Onderzoek in de politiesystemen op deze naam en andere namen van contacten die uit het gebruik naar voren kwamen, leverde op dat een [verdachte]op 21 januari 2010 met anderen in een voertuig in Den Haag is gecontroleerd. Op deze naam kwam ook een GBA-adres naar voren, de Herculesweg 159 te Delft. De telefoon met het onderzochte telefoonnummer bleek geregeld de zendmast in de nabije omgeving van de Herculesweg aan te stralen en vaak te bellen met een nummer dat op naam staat van [moeder verdachte] zijnde de moeder van [verdachte]

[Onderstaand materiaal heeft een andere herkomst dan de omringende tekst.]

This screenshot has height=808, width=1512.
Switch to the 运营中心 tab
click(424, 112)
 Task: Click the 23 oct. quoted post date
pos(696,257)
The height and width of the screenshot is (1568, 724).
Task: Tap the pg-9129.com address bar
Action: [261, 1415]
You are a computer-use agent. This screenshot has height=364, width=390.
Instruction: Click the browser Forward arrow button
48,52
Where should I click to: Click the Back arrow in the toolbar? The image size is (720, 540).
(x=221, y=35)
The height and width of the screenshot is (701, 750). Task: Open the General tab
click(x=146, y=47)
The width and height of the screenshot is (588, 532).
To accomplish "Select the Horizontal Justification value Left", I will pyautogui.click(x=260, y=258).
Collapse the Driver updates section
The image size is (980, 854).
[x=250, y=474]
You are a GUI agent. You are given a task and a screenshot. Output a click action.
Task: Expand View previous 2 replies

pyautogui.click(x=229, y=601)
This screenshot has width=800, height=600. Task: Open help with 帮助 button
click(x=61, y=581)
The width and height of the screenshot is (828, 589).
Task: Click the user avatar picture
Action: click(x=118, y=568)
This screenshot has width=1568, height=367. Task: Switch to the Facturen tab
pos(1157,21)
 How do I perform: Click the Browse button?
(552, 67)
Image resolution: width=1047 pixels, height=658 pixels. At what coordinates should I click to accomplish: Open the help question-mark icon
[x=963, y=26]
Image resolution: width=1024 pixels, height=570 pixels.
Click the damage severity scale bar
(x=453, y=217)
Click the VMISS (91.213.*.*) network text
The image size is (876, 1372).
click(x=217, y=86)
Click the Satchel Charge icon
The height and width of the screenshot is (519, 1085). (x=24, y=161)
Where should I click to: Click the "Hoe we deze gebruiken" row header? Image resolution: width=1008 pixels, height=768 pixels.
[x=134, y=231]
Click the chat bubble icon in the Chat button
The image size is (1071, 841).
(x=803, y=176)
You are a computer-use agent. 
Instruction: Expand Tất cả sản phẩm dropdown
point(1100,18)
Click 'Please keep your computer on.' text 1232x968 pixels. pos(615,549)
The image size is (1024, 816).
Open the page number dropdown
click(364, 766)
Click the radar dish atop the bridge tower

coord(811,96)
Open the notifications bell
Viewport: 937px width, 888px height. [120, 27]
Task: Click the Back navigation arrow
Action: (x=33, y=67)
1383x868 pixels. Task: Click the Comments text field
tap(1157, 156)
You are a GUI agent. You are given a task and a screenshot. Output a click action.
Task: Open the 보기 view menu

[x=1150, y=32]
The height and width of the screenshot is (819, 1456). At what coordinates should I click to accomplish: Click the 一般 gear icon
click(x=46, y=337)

De vader van de verdachte heeft verdachte op 6 maart 2010 als vermist opgegeven en daarbij als telefoonnummers van de verdachte opgegeven:
[telefoonnummer verdachte 2] en
[telefoonnummer verdachte 1]. [18]
De rechtbank acht op grond van het voorgaande aannemelijk dat de verdachte de gebruiker was van het telefoonnummer [telefoonnummer verdachte 1].
Telefoonverkeer.
Uit het onderzoek komt naar voren dat het toestel met telefoonnummer [telefoonnummer verdachte 1] in de avond en nacht van 28 op 29 januari 2010 diverse zendmasten in Delft aanstraalt. Onderstaande gegevens acht de rechtbank relevant. [19]
Om
- 20.08 uur;
- 20.10 uur;
- 21.43 uur;
- 23.01 uur;
- 23.51 uur;
straalt het toestel de met telefoonnummer [telefoonnummer verdachte 1] de zendmast op Schrobbelaarsstraat aan. Deze zendmast staat vlakbij het [adres], de plaats delict [20] ;
- 00.47 uur wordt ermee gebeld naar het nummer van de moeder van de verdachte;
- 00.59 uur en
- 01.04.23 uur
straalt het toestel met telefoonnummer [telefoonnummer verdachte 1] een zendmast op de Leeghwaterstraat aan. Deze staat vlakbij de Mekelweg te Delft, de plaats waar om 1.01.51 het geldbedrag werd gepind. [21]
Uitgezonderd het contact dat om 00.47 uur plaatsvindt, zijn al deze contacten gericht op telefoons die op naam van medeverdachten staan.
De verklaring van de verdachte ter terechtzitting dat hij die avond niet buiten kon zijn geweest omdat hij van zijn ouders immers altijd om 22.00 uur thuis moest zijn, merkt de rechtbank aan als kennelijk leugenachtig, nu met de telefoon van de verdachte op 29 januari 2010 om 00.47.21 uur is gebeld naar de telefoon met het nummer dat op naam staat van
[moeder verdachte] de moeder van de verdachte. De rechtbank acht niet aannemelijk dat een ander dan de verdachte op dat tijdstip met het nummer van de verdachte naar de moeder van de verdachte heeft gebeld. Het verweer dat een ander dan de verdachte de telefoon met dit telefoonnummer kan hebben gebruikt, acht de rechtbank zonder nadere motivering ongegrond.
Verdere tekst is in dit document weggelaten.